- Directed by: Henry Levin
- Written by: Carlton E. Morse Charles O'Neal Dwight V. Babcock
- Based on: radio play Faith, Hope and Charity Sisters by Malcolm Stuart Boylan and Julian Harmon
- Produced by: Wallace MacDonald
- Starring: Karen Morley Jim Bannon Jeff Donnell
- Narrated by: Frank Martin
- Cinematography: Henry Freulich
- Edited by: Art Seid (as Arthur Seid)
- Color process: Black and white
- Production company: Columbia Pictures
- Distributed by: Columbia Pictures
- Release date: 1946;
- Running time: 71 minutes
- Country: United States
- Language: English

= The Unknown (1946 film) =

1946 film by Henry Levin

The Unknown is a 1946 American horror mystery film directed by Henry Levin made by Columbia Pictures as the third and final part of its I Love a Mystery series based on the popular radio program. The previous films were I Love a Mystery (1945) and The Devil's Mask (1946).

The film is a loose adaptation of the I Love a Mystery radio episode Faith, Hope, and Charity, Sisters, which was remade in a later version of the radio series, in '49, as The Thing That Cries in the Night, starring Russell Thorson, Jim Boles, and Tony Randall as the private detectives, and Mercedes MacCambridge as the stewardess and Cherry (Charity).

==Plot==
In a grand Kentucky mansion, Captain Selby Martin and his wife Phoebe discover their daughter Rachel has been secretly married to Richard Arnold, although they want Rachel to be engaged to James Wetherford. Selby and Richard fight, and Selby is accidentally killed. Phoebe arranges for her husband to be buried in a crypt by their sons Ralph and Edward, and refuses to allow Rachel to marry Richard. Rachel becomes mentally unbalanced and gives birth to a baby girl who Phoebe has raised by others

Years later the baby girl, now a grown woman called Nina, returns home for the reading of Phoebe's will. She is accompanied by two detectives, Doc and Jack. Nina discovers Rachel has gone mad, and Ralph and Edward are resentful to her. The will goes missing which means the estate goes to Ralph, Edward and Rachel.

A series of mysterious incidents happen: someone pushes Nina down the stairs, Jack and Doc are locked up, Edward's murdered body is discovered in the crypt and Richard arrives. Phoebe appears, revealing she faked her death to bring Rachel, Richard and Nina together. Phoebe is then killed.

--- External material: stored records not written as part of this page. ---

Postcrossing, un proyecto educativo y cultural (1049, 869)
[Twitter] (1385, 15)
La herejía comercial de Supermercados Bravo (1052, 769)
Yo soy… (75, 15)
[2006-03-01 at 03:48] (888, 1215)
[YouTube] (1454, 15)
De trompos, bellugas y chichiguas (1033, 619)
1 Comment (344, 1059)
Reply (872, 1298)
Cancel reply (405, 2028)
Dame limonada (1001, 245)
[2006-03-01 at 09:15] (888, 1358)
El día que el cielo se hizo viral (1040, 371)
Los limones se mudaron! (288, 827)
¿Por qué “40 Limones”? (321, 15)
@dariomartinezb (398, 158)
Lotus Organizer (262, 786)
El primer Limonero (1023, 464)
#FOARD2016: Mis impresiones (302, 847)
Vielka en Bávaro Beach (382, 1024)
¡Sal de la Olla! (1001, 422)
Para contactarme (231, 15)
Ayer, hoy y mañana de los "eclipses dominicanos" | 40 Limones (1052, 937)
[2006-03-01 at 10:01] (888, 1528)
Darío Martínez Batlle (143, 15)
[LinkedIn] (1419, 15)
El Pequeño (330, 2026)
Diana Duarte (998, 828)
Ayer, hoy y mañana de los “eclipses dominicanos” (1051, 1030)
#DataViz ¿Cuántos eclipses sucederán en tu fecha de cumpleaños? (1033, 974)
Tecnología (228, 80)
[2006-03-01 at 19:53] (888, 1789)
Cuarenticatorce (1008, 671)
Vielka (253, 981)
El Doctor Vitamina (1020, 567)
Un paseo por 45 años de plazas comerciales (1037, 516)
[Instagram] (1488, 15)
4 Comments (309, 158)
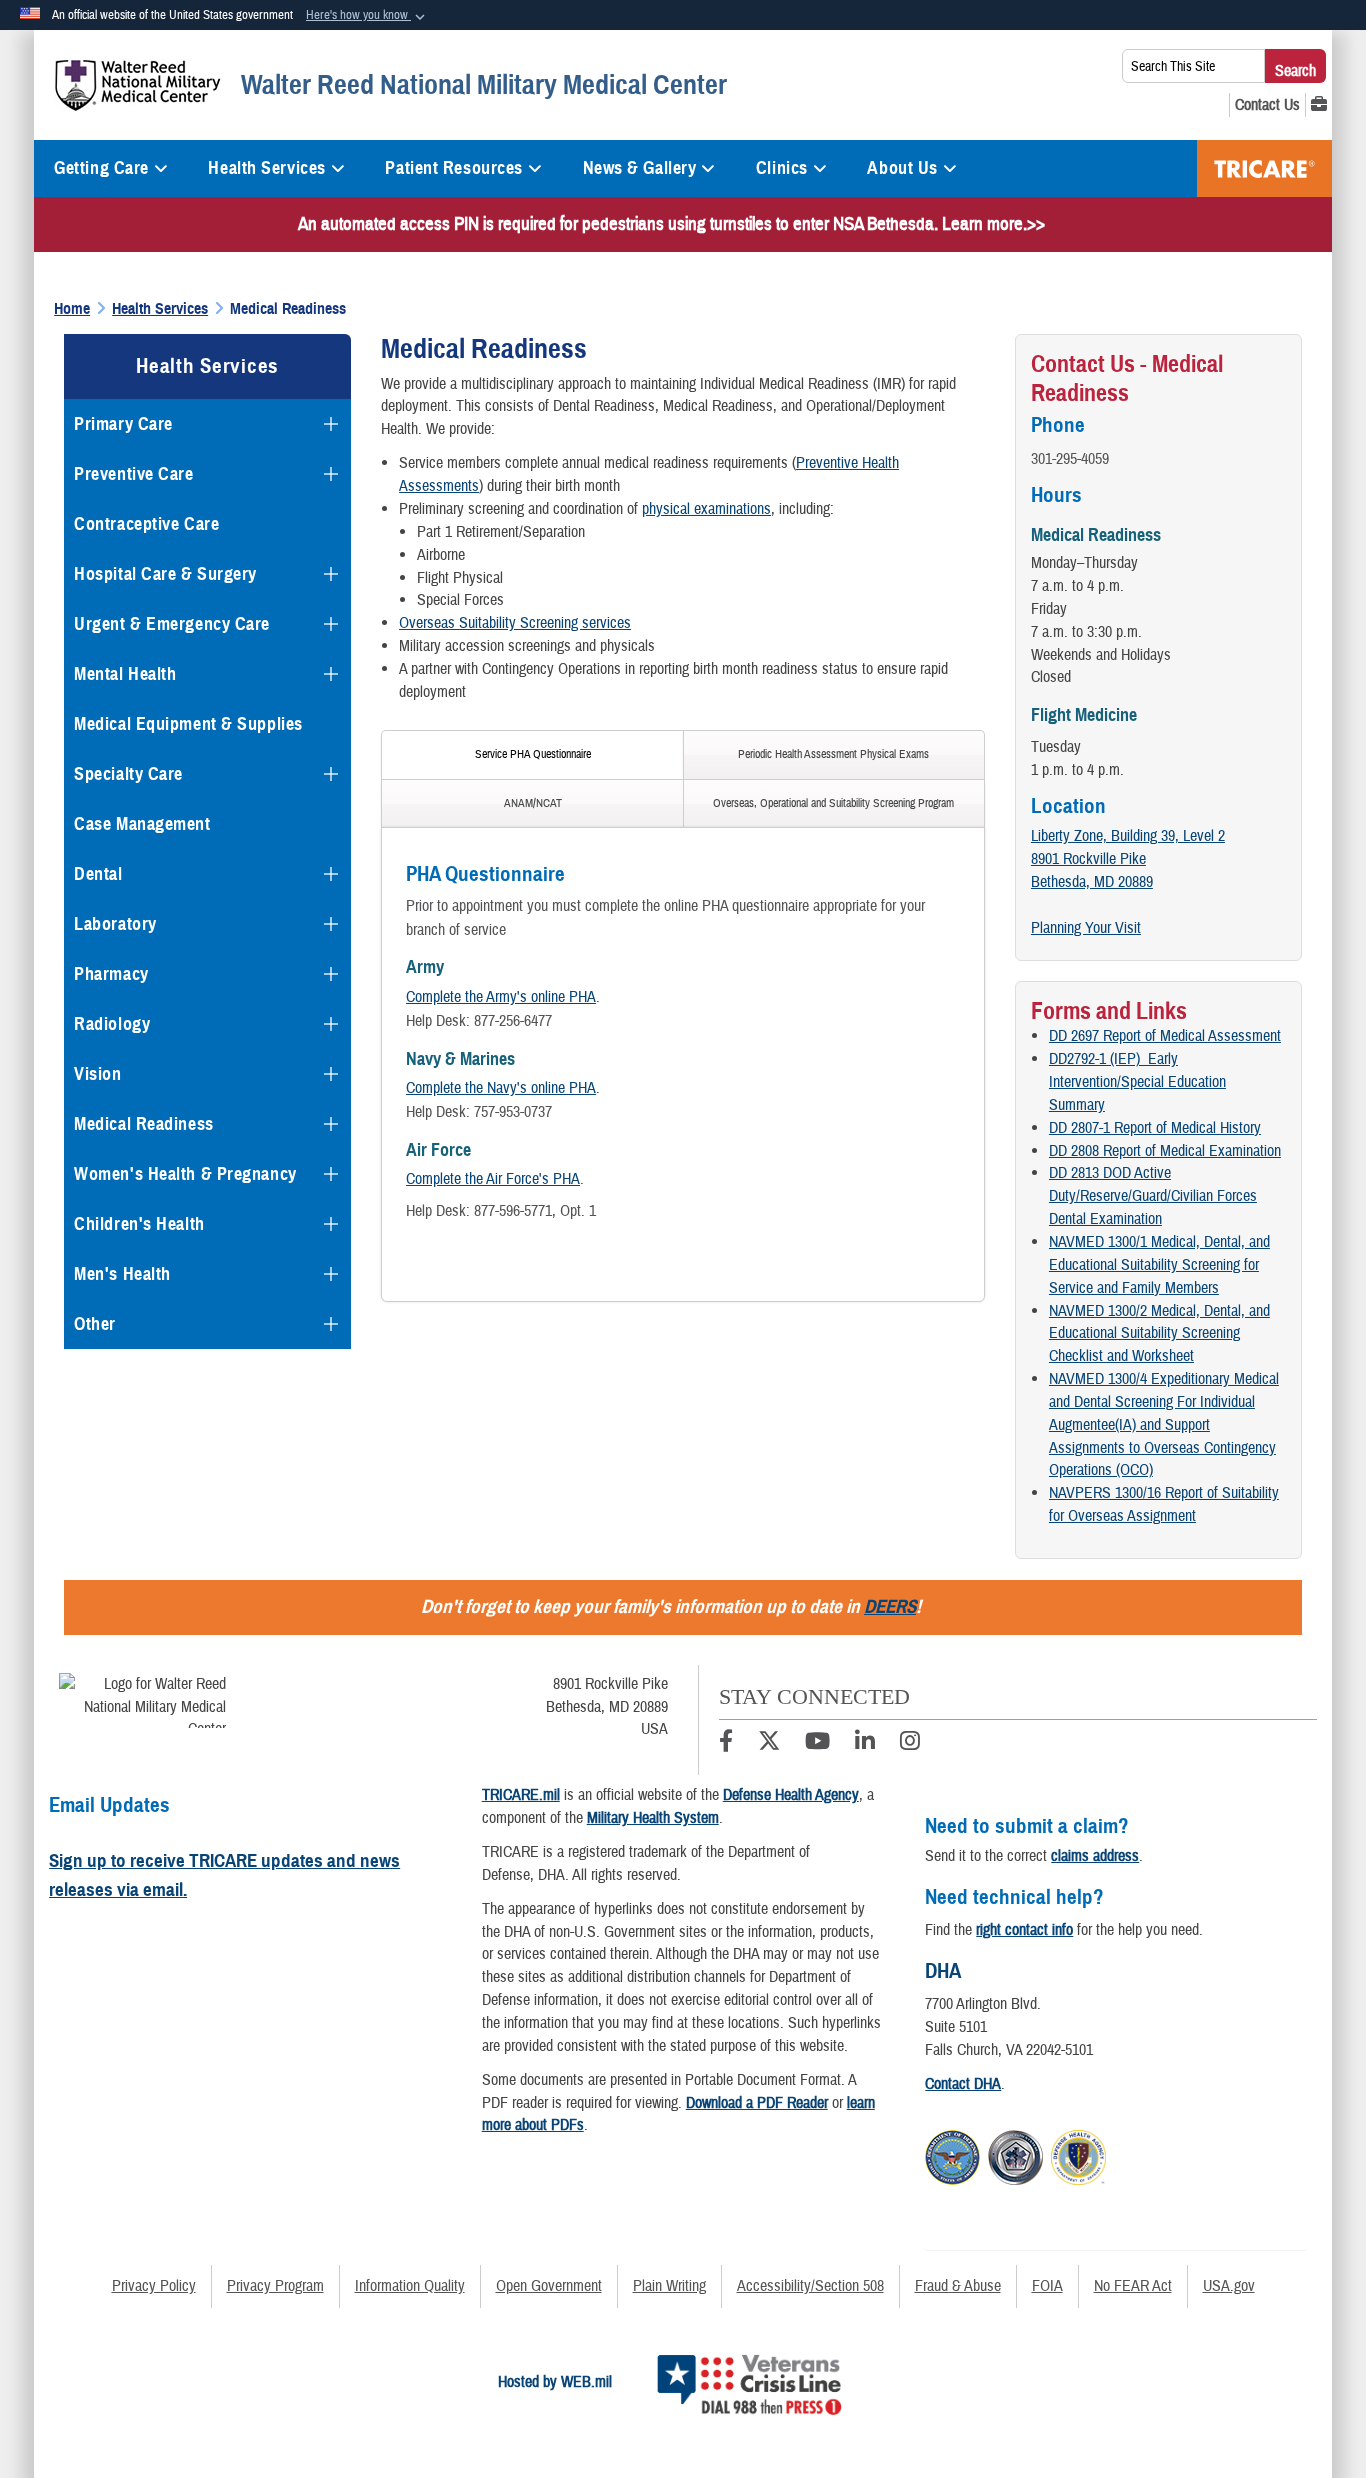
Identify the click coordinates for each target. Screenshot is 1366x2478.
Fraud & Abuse (958, 2286)
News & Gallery (640, 168)
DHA (943, 1971)
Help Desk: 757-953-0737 (479, 1112)
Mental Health (125, 674)
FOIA (1047, 2286)
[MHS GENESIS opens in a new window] (1319, 105)
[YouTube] (817, 1744)
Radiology (112, 1024)
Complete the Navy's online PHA (501, 1088)
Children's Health (139, 1224)
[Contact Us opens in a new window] (1267, 105)
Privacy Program (275, 2286)
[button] (367, 16)
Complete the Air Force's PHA (493, 1179)
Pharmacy (111, 974)
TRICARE (1264, 168)
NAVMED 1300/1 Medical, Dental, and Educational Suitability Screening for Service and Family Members (1159, 1265)
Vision (97, 1074)
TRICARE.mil (521, 1795)
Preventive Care (133, 474)
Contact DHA (963, 2084)
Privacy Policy (154, 2286)
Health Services (266, 168)
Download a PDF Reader (757, 2103)
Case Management (142, 824)
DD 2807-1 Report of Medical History (1155, 1128)
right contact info (1024, 1930)
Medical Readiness (144, 1124)
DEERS (890, 1606)
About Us (902, 168)
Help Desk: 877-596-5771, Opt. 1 (501, 1211)
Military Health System (653, 1818)
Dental (98, 874)
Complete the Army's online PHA (501, 997)
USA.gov (1229, 2286)
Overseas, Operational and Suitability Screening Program (833, 803)
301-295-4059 (1070, 459)
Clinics (782, 168)
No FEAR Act (1133, 2286)
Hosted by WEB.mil (555, 2382)
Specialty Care (128, 774)
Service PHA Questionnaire (533, 754)
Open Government (549, 2286)
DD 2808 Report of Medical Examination (1165, 1151)
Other (95, 1324)
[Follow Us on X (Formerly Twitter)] (769, 1744)
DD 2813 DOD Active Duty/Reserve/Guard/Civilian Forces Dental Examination (1153, 1196)
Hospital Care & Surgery (165, 574)
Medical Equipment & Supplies (188, 724)
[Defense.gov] (952, 2154)
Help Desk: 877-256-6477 (479, 1021)
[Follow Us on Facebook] (726, 1744)
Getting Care (101, 168)
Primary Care (123, 424)
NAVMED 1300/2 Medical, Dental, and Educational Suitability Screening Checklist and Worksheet (1159, 1334)
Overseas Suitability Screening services (515, 623)
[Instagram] (910, 1744)
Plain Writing (669, 2286)
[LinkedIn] (865, 1744)
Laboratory (115, 924)
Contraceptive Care (146, 524)
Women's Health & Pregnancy (185, 1174)
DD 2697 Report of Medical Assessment (1165, 1036)
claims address (1095, 1856)
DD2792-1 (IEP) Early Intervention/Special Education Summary (1137, 1082)
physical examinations (706, 509)
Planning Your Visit (1086, 928)
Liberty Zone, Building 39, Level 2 (1128, 836)
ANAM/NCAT (533, 803)
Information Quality (410, 2286)
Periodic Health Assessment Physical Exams (833, 754)
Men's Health (122, 1274)
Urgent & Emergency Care (172, 624)
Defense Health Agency (791, 1795)
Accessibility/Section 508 (810, 2286)
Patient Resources (454, 168)
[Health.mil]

It is revealed that the killer of Edward and Phoebe was Ralph, who hates his family. Nina inherits the estate and watches as her parents Rachel and Richard are reunited.

==Production==
It is also known as The Coffin. Filming stated in April 1946.

==Critical reception==
Variety wrote the film was an "effective spine-tingling fare for the horror hounds. < All the usual scarifying gimmicks are thrown into the works including an antique mansion with subterranean passageways, elemented inmates, a hooded shadow, and a couple of stabbings. Accent in the pic is less on -the whodunit elements than on an out-and-out attempt to shock the patrons into frightened squeals."

TV Guide gave the film two out of five stars, describing it as "filled with all the things that are guaranteed to make audiences jump out of their seats, such as hidden passageways, a hooded grave robber, eerie shadows, and mysterious killings".